Real-time monitoring, not Rx, for codeine: Guild

tablets and glass of water

The Pharmacy Guild of Australia is calling for the implementation of a national mandatory real-time monitoring system in community pharmacy to address the issue of abuse and dependency related to over-the-counter medicines containing codeine.

The Guild has provided a submission to the TGA’s Advisory Committee on Medicine Scheduling in response to a proposal to move OTC codeine medicines to prescription only.

The Guild says it opposes this proposal and instead recommends a real-time monitoring system in combination with a variety of complementary measures that include changes to packaging and labelling, improved education for health professionals, and consumer awareness campaigns.

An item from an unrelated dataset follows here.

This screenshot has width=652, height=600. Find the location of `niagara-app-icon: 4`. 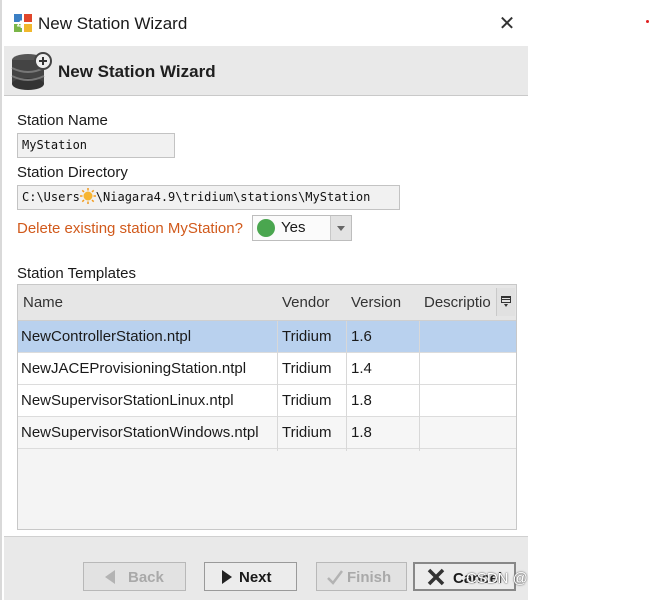

niagara-app-icon: 4 is located at coordinates (23, 23).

“A real-time monitoring system in community pharmacy would be a more effective and economical way to assist in identifying consumers at risk of codeine abuse and dependency without compromising access for the majority of consumers who are using these products safely and effectively,” says Guild National President George Tambassis.

“Moving these products to Prescription Only is unlikely to address the issues of dependency and abuse and would result in significant extra costs to both consumers and the health system.

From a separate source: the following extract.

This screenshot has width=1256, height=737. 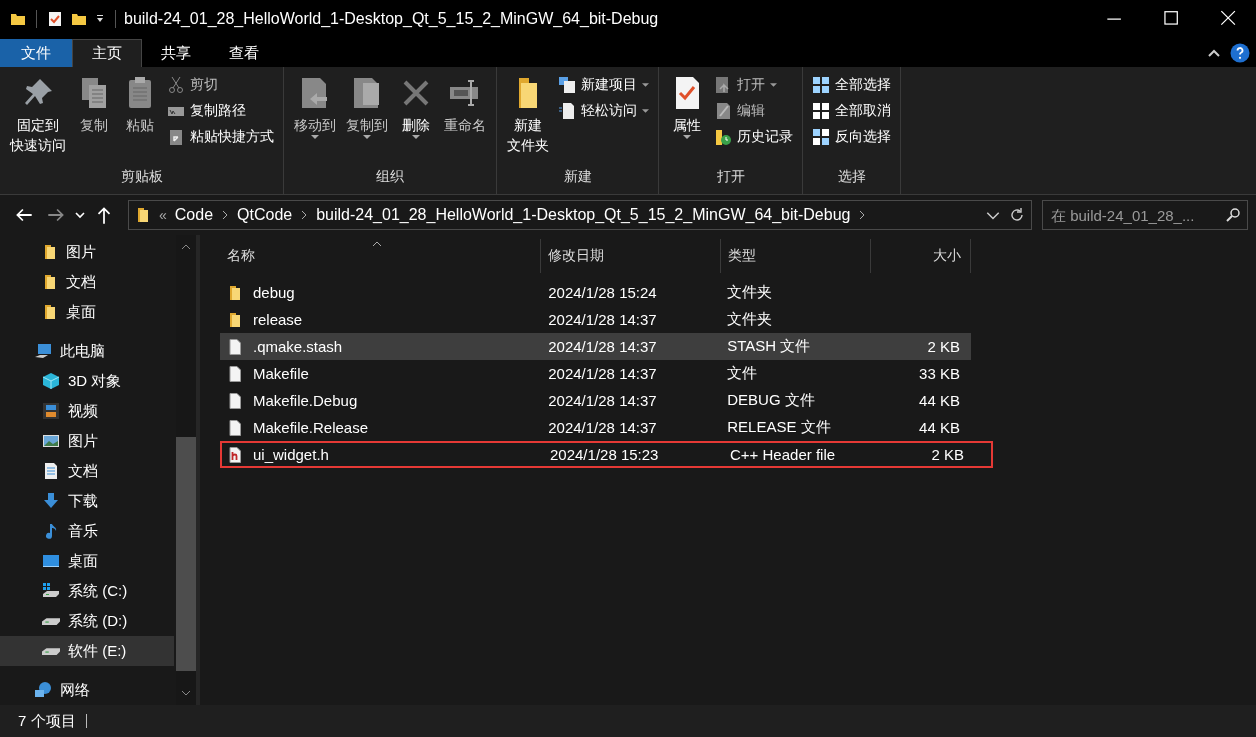 I want to click on sidebar-item: 下载, so click(x=87, y=501).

“It would be a shifting of the problem to an already stretched general practice system.

“A real-time monitoring system would help pharmacists identify consumers who are may be misusing or abusing codeine-based products be referred to appropriate treatment and support programs.”

A 2014 Macquarie University report estimated if current Pharmacist Only analgesics were moved to Prescription Only, the costs to Medicare alone in additional doctors’ visits would equate to $170 million a year.

Consumers would face additional out of pocket costs of $70 million a year.

“In a time where Governments are trying to contain health care costs, it would make no sense to unnecessarily restrict consumer access to these products when there are more effective and far more equitable options available,” Tambassis says.

“Project STOP, currently used to monitor pseudoephedrine sales in real time, has been successful in addressing diversion and misuse. There is no reason why a similar system for codeine products would not be equally effective.”

A consumer survey conducted by the Guild in April indicated 95% of the 506 respondents were willing to have their personal details recorded when purchasing OTC codeine products so they could continue to be purchased without a prescription.

The ACMS will consider this proposal at its July meeting.